国連気候変動枠組条約は2018年8月28日の国連気候変動ニュースで、水資源問題をテーマとし、2018年8月26日から8月31日までの世界的イベント、「世界水週間2018」では、再生可能エネルギーが気候変動と水資源問題の軽減に果たす役割について議論されると報じた。また、同イベントでは、パリ気候協定に基づき策定した各国の気候変動対策計画のうち、93%で気候変動に対する回復力構築の鍵に水を挙げていること、気候変動は世界中のすべての地域の淡水資源に負荷をかけ、食糧安全保障と健康を脅かしていること、淡水資源の枯渇で石炭火力発電など水を大量に消費する発電方法の代替が一層必要になることなど、再生可能エネルギーへの移行により水負荷を緩和できるとした最新の知見・研究例が紹介される見込みであると述べた。
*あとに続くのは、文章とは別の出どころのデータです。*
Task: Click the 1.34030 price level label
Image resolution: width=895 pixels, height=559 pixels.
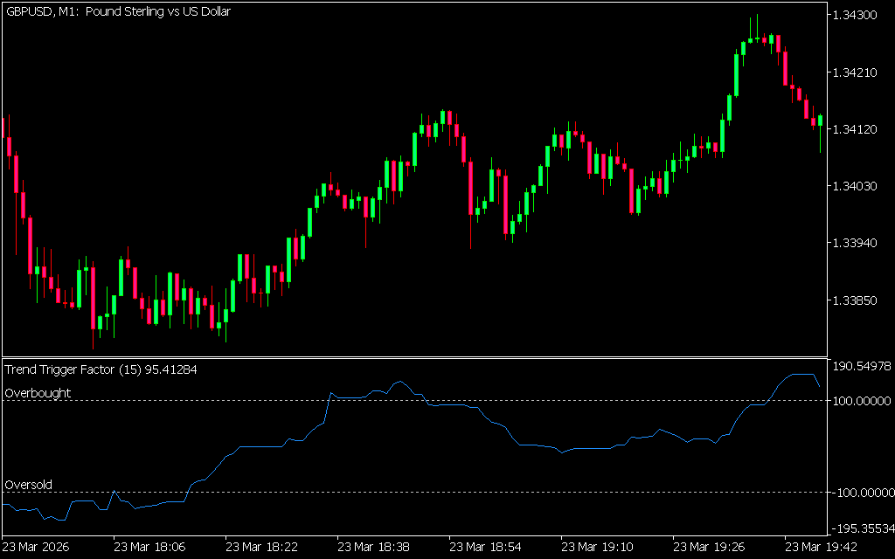Action: tap(859, 186)
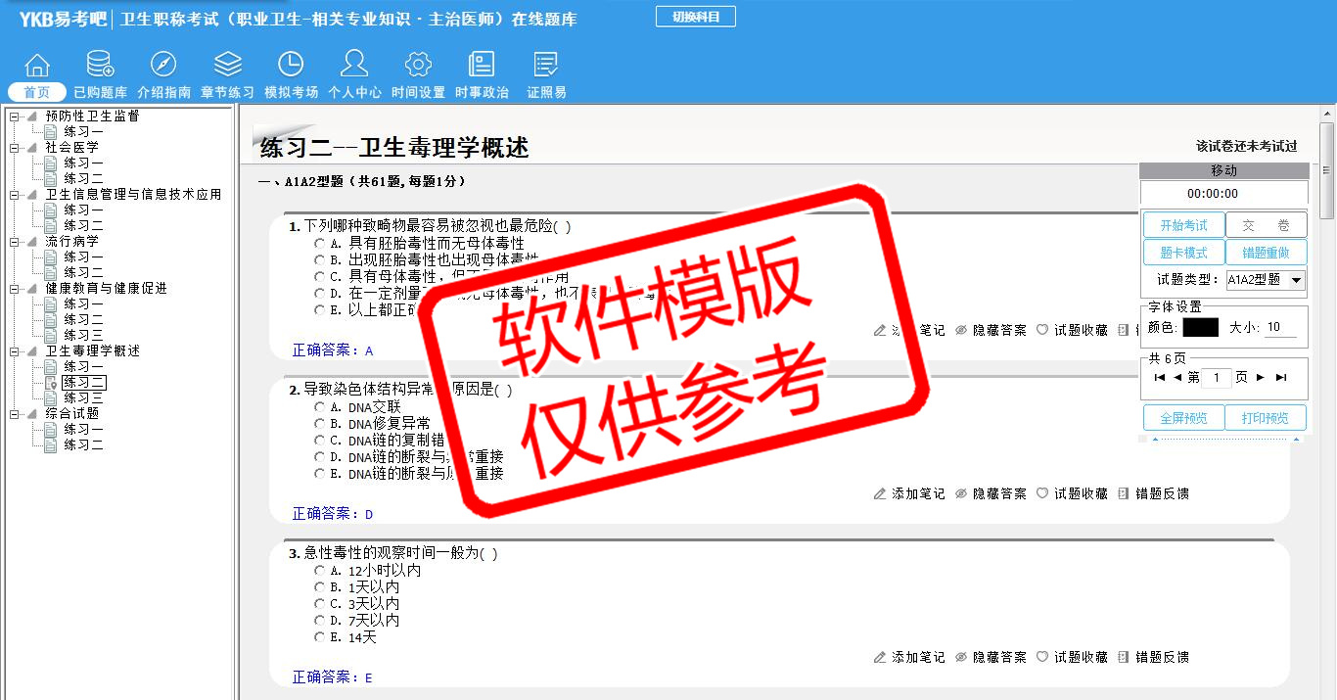This screenshot has height=700, width=1337.
Task: Open 时事政治 news icon
Action: (482, 66)
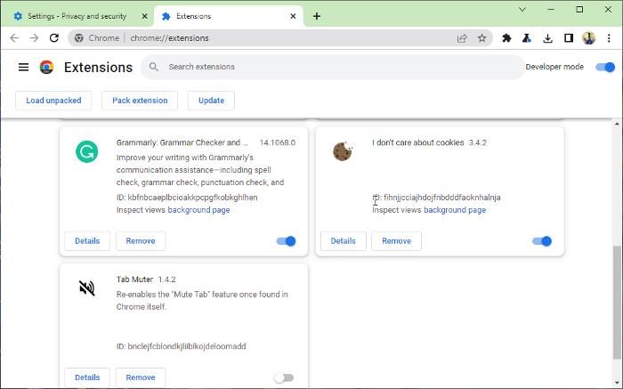
Task: Open the Downloads icon in toolbar
Action: point(547,38)
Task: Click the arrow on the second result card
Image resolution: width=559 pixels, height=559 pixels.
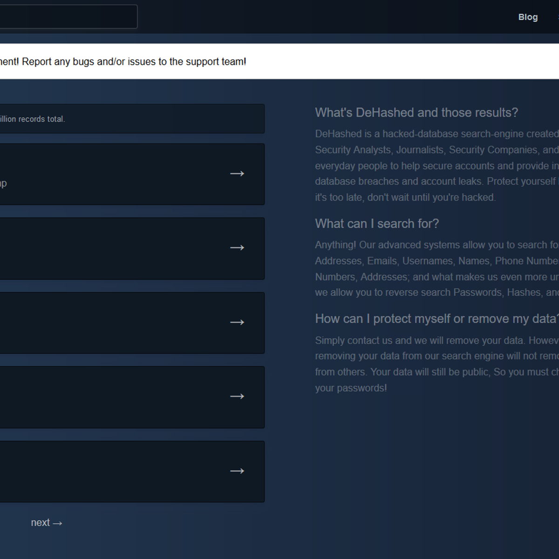Action: click(237, 248)
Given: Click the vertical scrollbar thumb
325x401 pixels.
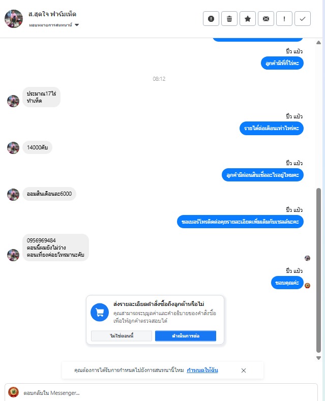Looking at the screenshot, I should pyautogui.click(x=318, y=270).
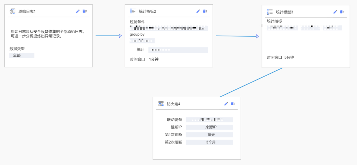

高まる地球規模の水問題解決に向け世界の指導者が一堂に会する水週間2018は、2018年8月26日から31日まで、スウェーデンのストックホルムで開催された。今年のテーマは「水、生態系、開発」で、人類の発展に有効な自然に基づく水問題の解決策を新たに見出し、従来の方法と組み合わせることに焦点が当てられた。主催したストックホルム国際水研究所(SIWI)によると、期間中、133カ国から政府、民間セクター、市民社会、学術団体などの代表者3,600人以上が集まり、300近くのセッションに参加した。また、ストックホルム水大賞は、微生物による排水処理プロセスに関し、米国のブルース・リットマン教授とオランダのマーク・ファン・ロースドレヒト教授に贈られた。
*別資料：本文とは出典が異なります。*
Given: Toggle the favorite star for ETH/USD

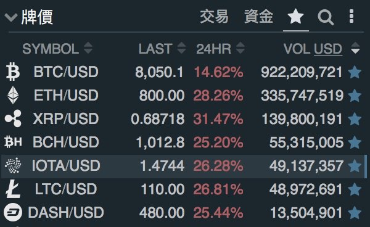Looking at the screenshot, I should pos(355,96).
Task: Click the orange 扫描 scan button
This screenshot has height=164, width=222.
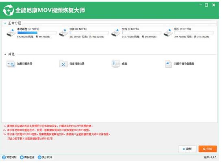Action: coord(207,149)
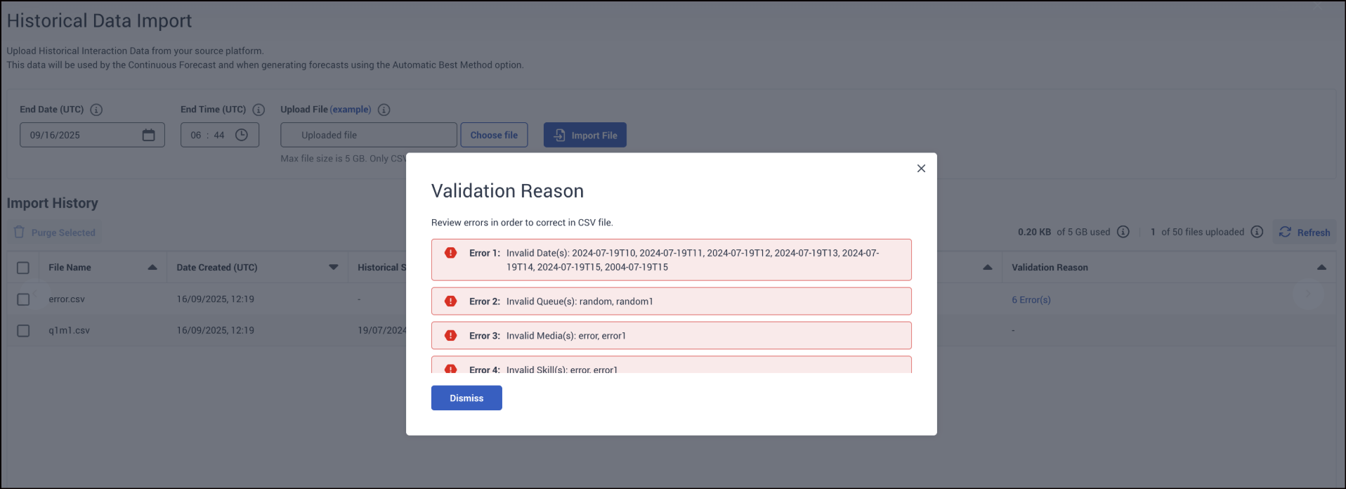Image resolution: width=1346 pixels, height=489 pixels.
Task: Show info for End Date (UTC)
Action: click(x=97, y=110)
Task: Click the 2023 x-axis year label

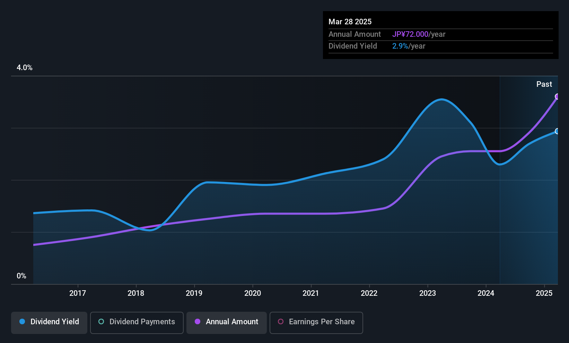Action: (428, 293)
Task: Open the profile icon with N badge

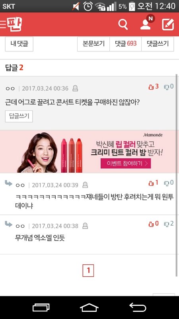Action: tap(147, 23)
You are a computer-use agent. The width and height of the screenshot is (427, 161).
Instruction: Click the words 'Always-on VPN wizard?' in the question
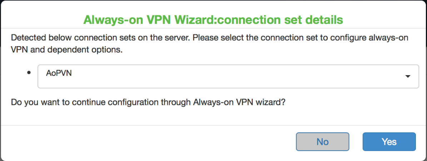click(x=239, y=102)
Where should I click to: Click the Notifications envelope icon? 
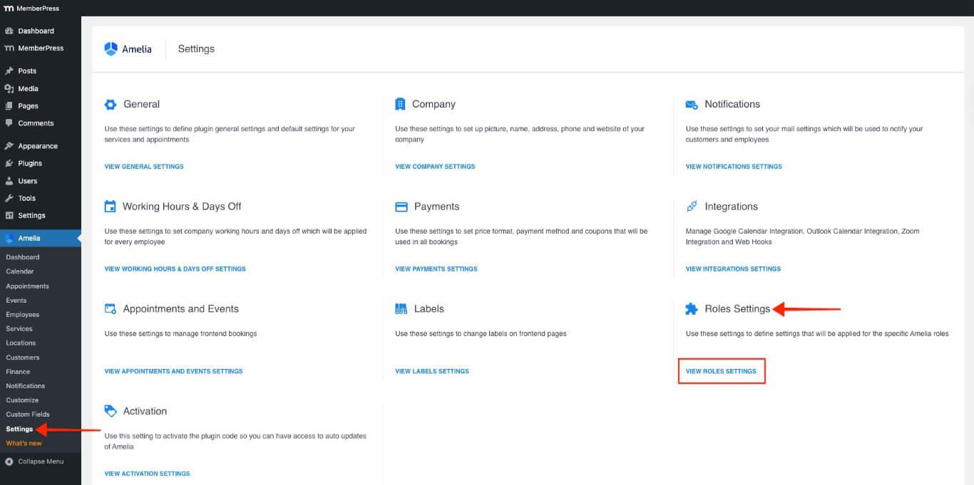691,105
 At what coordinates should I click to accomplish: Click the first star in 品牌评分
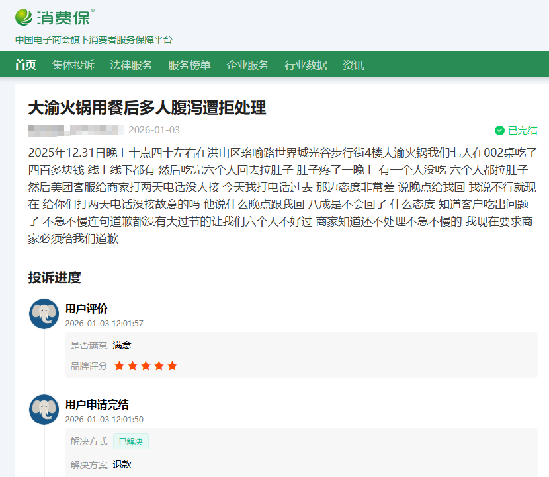point(119,366)
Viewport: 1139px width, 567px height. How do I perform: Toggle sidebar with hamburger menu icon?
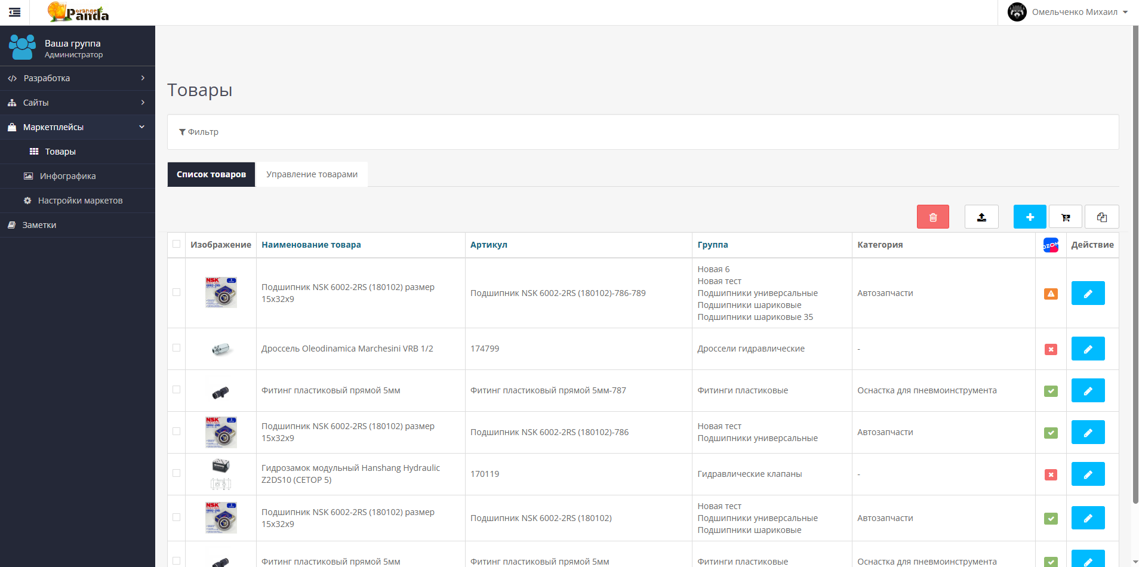[15, 12]
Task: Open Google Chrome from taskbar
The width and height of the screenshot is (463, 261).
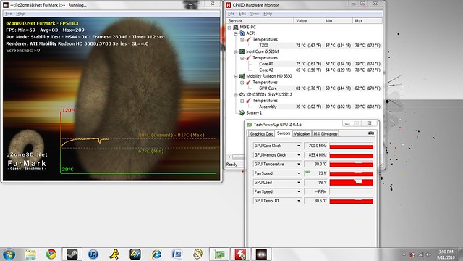Action: tap(51, 254)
国連、再生可能エネルギーが水資源問題を緩和すると期待

水は、食料の安全保障、人の健康、エネルギー生産、産業の生産性および生物多様性など、あらゆるものの基盤である。同国連ニュースは、今回の世界水週間2018は、ヨーロッパの干ばつ、森林火災、作物不足など、過去数か月にわたり世界的な異常気象が続き、水と開発の関係における気候変動の影響に対する意識が高まっている中で行われていると報じた。そして、オープニングイベントでは、アミナ・モハメド国連副事務総長が「水は、ほとんどすべての持続可能な開発目標(SDG)を達成するために重要であり、持続可能な水管理もパリ気候協定の達成に向けて中心的な役割を果たしている」、と気候変動対策における水問題の重要性を聴衆に喚起したことを伝えた。

また、同国連ニュースは、世界資源研究所と国際再生可能エネルギー機関(IRENA)による最近の研究をとりあげ、再生可能エネルギーが被災国の水ストレスの緩和に重要な役割を果たしていると紹介した。この研究におけるインドのケースでは、発電所の冷却技術の向上と太陽光や風力など淡水使用の少ない発電方法により、エネルギー部門における水の取水量を最大84%(水力発電を除く)削減できるという。この研究で分析された複数のシナリオに基づき、「電力部門の温室効果ガス排出量は分析されたすべてのシナリオで減少すると予測され、それにより、インドは国際的および国内の気候コミットメントを達成することができる」と結論付けられている。